# Architecture Comparison

This notebook tests all implemented backbone architectures for multiplex spatial proteomics cell phenotyping.

The central research question is: **is channel separability a better inductive bias than early fusion?**

Each cell below instantiates one model, runs a forward pass with dummy data, and reports parameter count and output shape.

**Test setup:** `n_channels=41` (cHL panel), `input_size=24` (cutter_size), `batch_size=4`

In [None]:
import sys
sys.path.insert(0, '..')

import torch
import torch.nn as nn

from src.models import WideModel, SharedStemModel, WideModelAttention
from src.models_attention import MCIANet
from src.models_early_fusion import EarlyFusionModel, MidFusionModel, ProjectionFusionModel, ResNetBaseline

# Shared test inputs
N_CHANNELS  = 41
INPUT_SIZE  = 24
BATCH_SIZE  = 4
STEM_WIDTH  = 32   # features_per_marker

x = torch.randn(BATCH_SIZE, N_CHANNELS, INPUT_SIZE, INPUT_SIZE)

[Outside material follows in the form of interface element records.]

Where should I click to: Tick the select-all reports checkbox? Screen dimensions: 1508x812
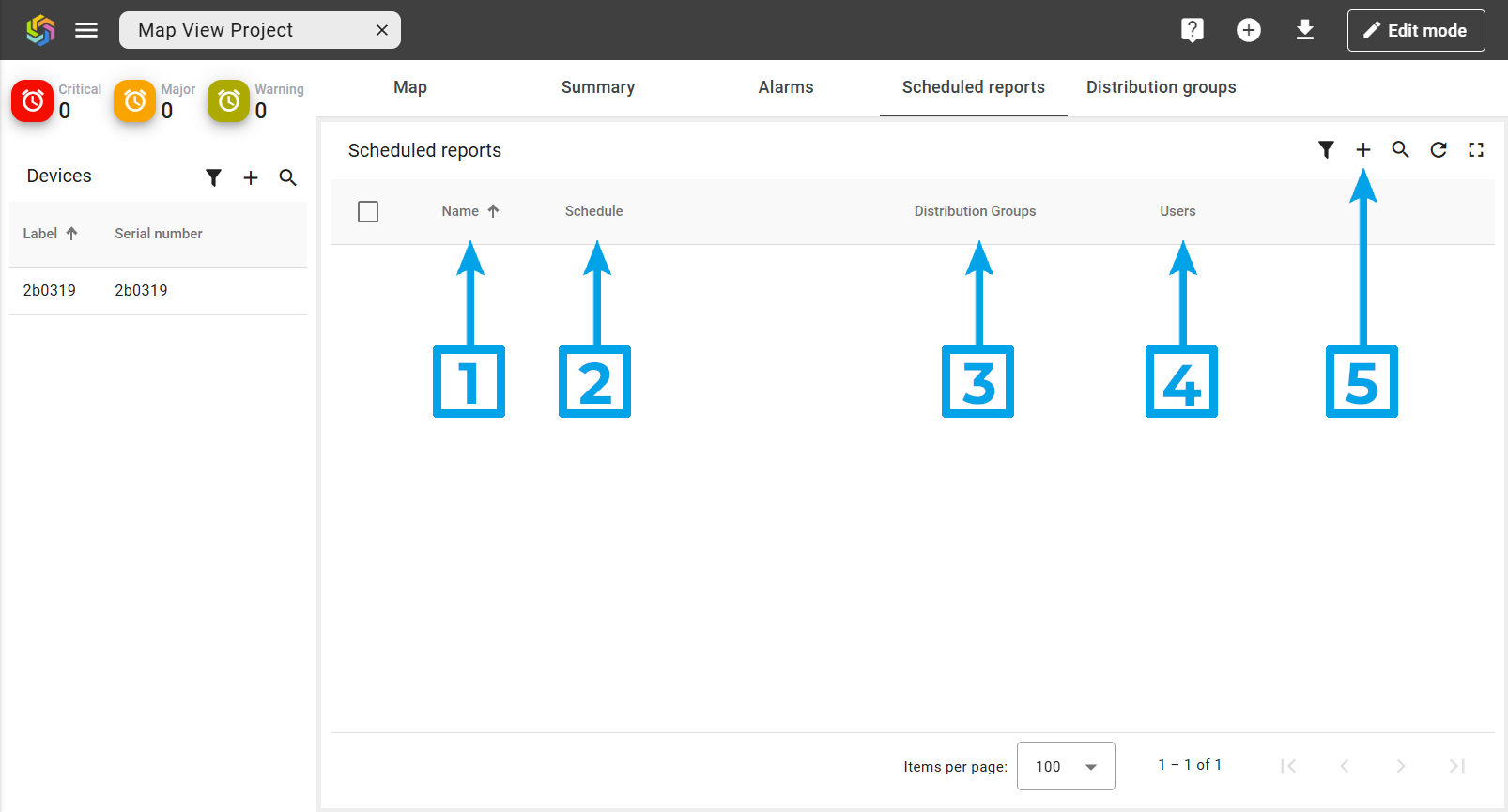[368, 211]
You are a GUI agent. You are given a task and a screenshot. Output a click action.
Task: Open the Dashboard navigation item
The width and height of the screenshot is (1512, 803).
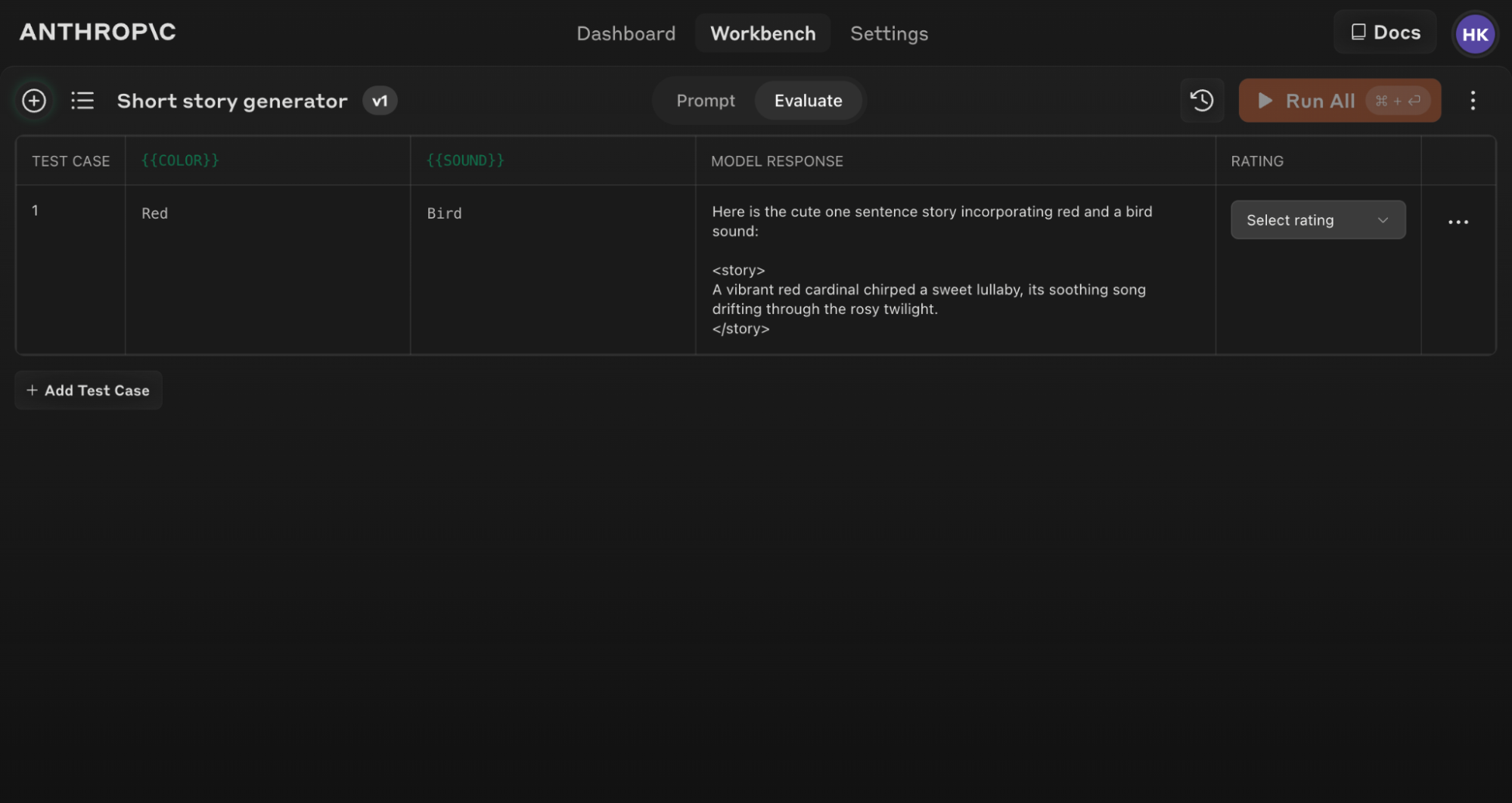[626, 33]
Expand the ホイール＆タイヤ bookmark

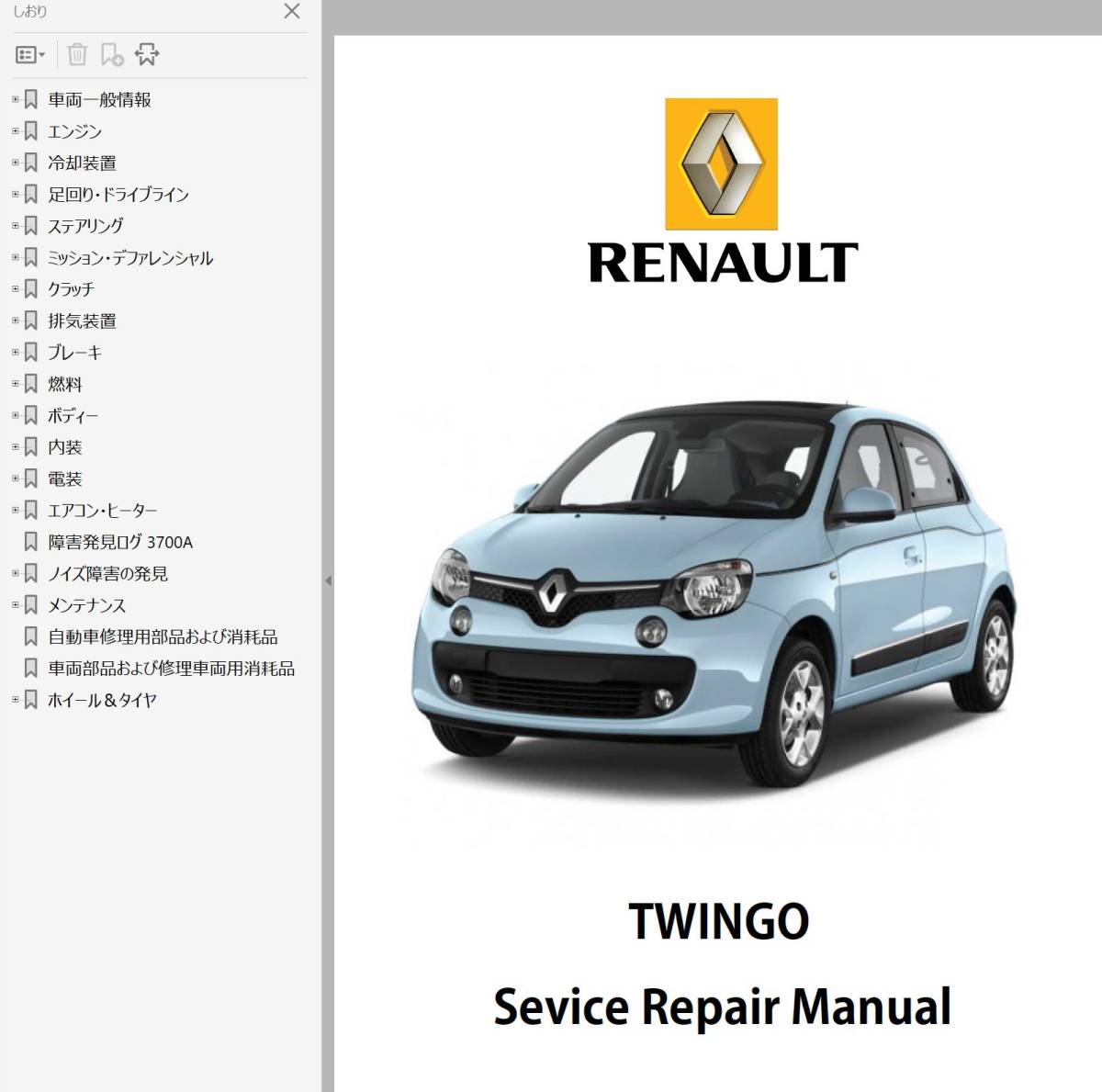14,699
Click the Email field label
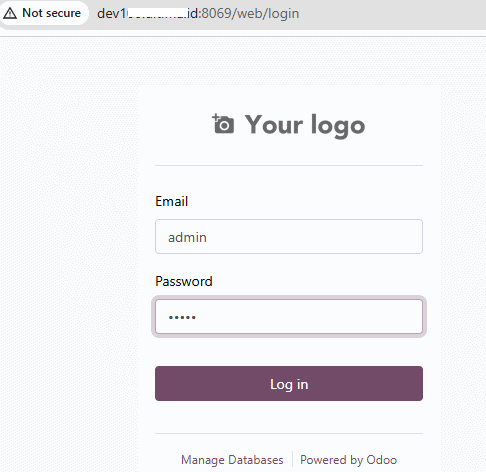This screenshot has height=472, width=486. tap(172, 201)
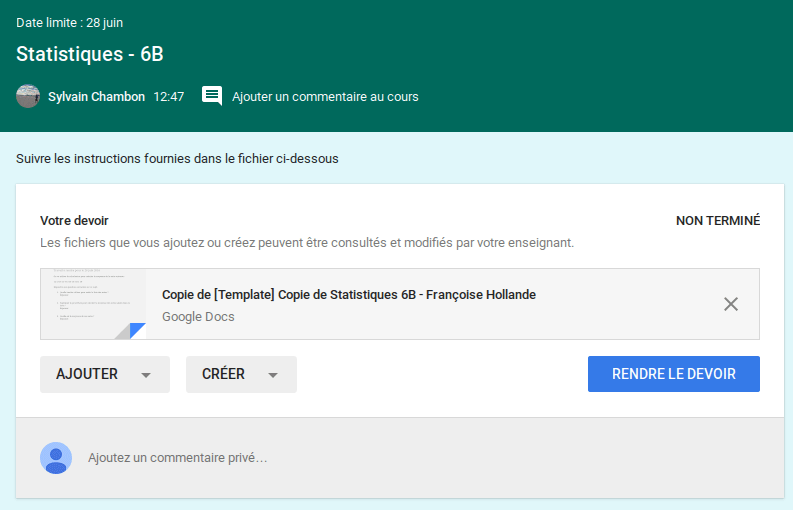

def summarise(name, model, x):
    model.eval()
    with torch.no_grad():
        out = model(x)
    out_tensor = out[0]
    n_params = sum(p.numel() for p in model.parameters())
    print(f"{'Model':<30} {'Output shape':<25} {'Params':>10}")
    print(f"{name:<30} {str(tuple(out_tensor.shape)):<25} {n_params:>10,}")
    return out_tensor

print('Setup complete. Input shape:', x.shape)

---
## Channel-Separable Architectures
These models maintain strict per-channel independence throughout the convolutional stem and processing layers. Cross-channel mixing only occurs at the end (late fusion / attention).

### 1. WideModel (CIM — Channel-Independent Model)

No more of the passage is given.